Couple years ago when I was ten my dad took me to see Charlie Parker there. Did you know Birdland was named for him? They called him Bird or Yardbird – either because he was free as a bird or because he hit a chicken (aka yard bird) accidentally while he was driving on tour.

I was lucky enough to see him before he died. If I played sax for a hundred years, and I want to, I don’t think I could ever play like Charlie did. He invented this new way of improvising, playing the higher intervals of a chord and then backing them up.

Charlie didn’t just play notes, though, he made you feel what he was playing. “If you don’t live it,” he said, “it won’t come out your horn.”

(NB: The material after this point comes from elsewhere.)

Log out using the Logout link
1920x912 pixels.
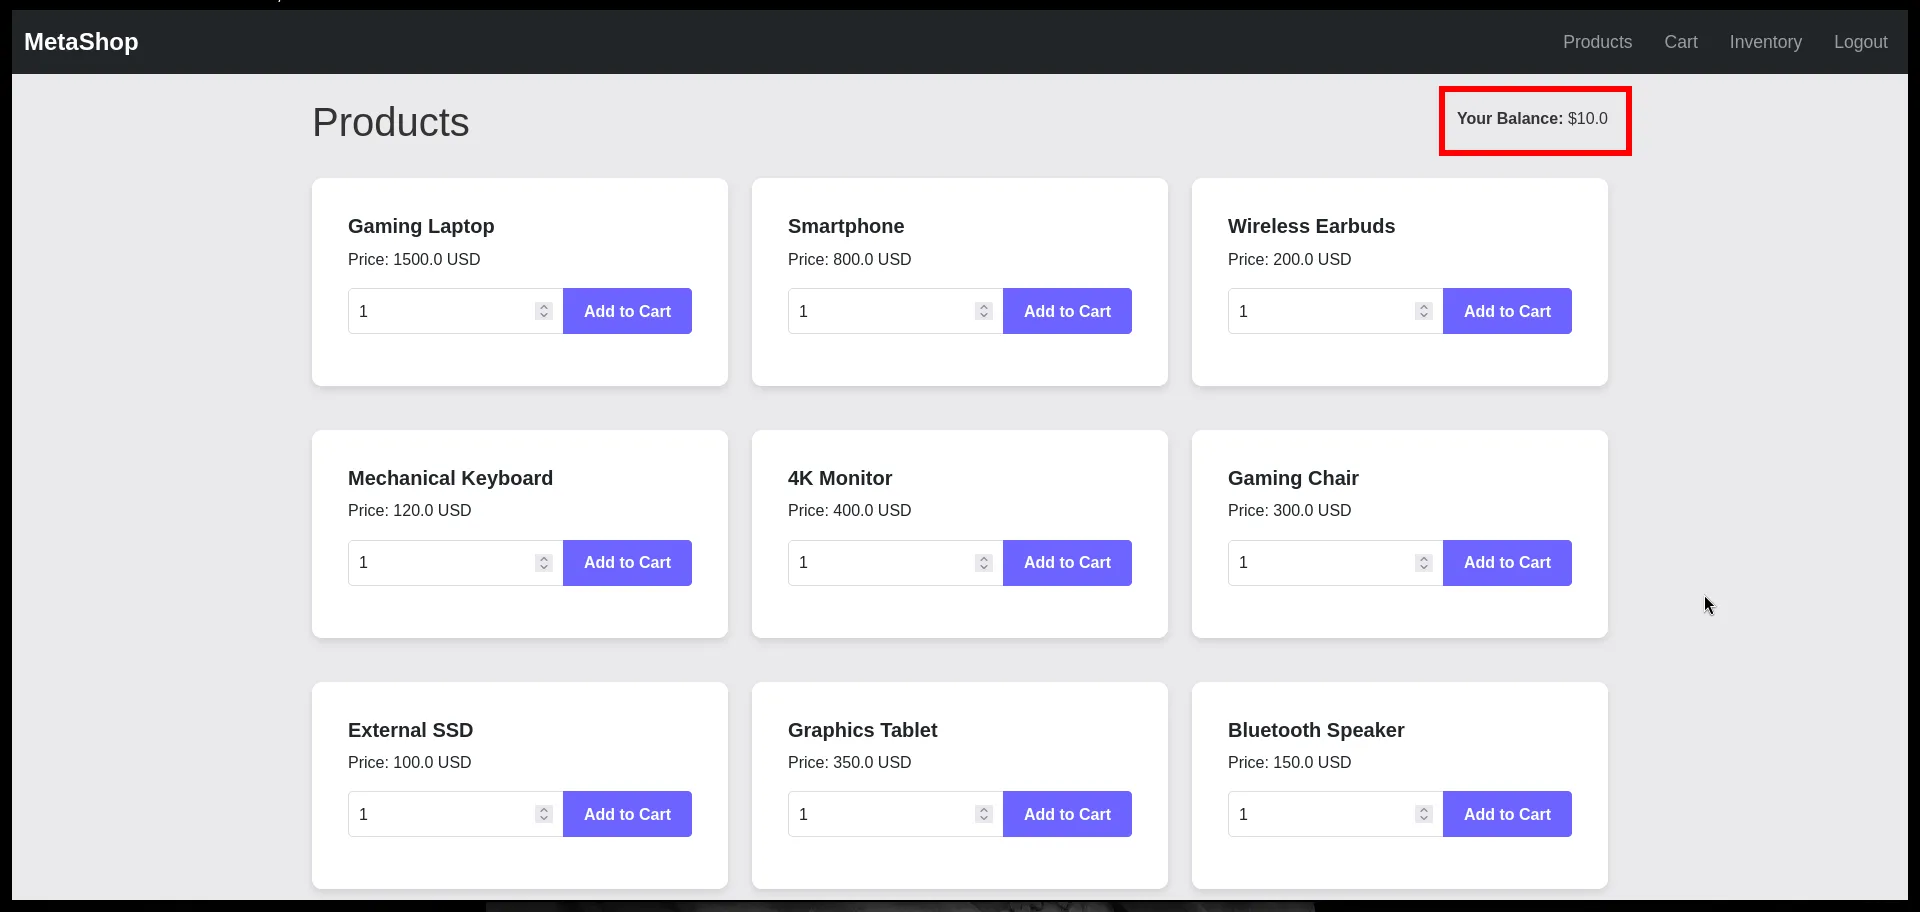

Which is funny, since the sax is really a woodwind. Anyway, Parker and Dizzy Gillespie invented bop and that’s what my dad’s friend Les is teaching me. I have an alto sax but one of these days I’m getting a bari. I would love to play baritone. You have to play every day, maybe hours, to be anywhere near as fine as the cats playing Birdland.

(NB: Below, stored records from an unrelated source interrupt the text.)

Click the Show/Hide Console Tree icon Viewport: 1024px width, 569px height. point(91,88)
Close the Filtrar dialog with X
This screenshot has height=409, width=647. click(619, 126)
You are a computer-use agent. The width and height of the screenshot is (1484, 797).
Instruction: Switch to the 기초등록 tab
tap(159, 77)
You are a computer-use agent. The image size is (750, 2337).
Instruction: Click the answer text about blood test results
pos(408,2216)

Sometimes Ruby and I get together and she reads a poem out loud and then I play along with it. One of these days we might play at Gaslight or somewhere. (She calls it the Scene in The Beat on Ruby’s Street.) Readers are saying they want to know more about me, that’s why I’m writing you here.

But you know, kids like Ruby don’t want to write about their big brothers and I don’t blame her, I mean, I don’t spend most of my time thinking about my kid sister, either. What I will say is I don’t mind having her around, she digs music and knows what I mean about Charlie. And one of these days when she’s a little older I’ll bring her to Birdland with Gary Daddy-o. That’s what Ruby calls him, makes me laugh.

Here’s the thing about Parker. He had all this Sad inside and that kinda sidelined him, made him hole up in his room with junk and all. Sometimes you have to get away from things, away from yourself even, but the junk was part of what took Parker out, and now he can’t play anymore, and we all got the Sad from missing him.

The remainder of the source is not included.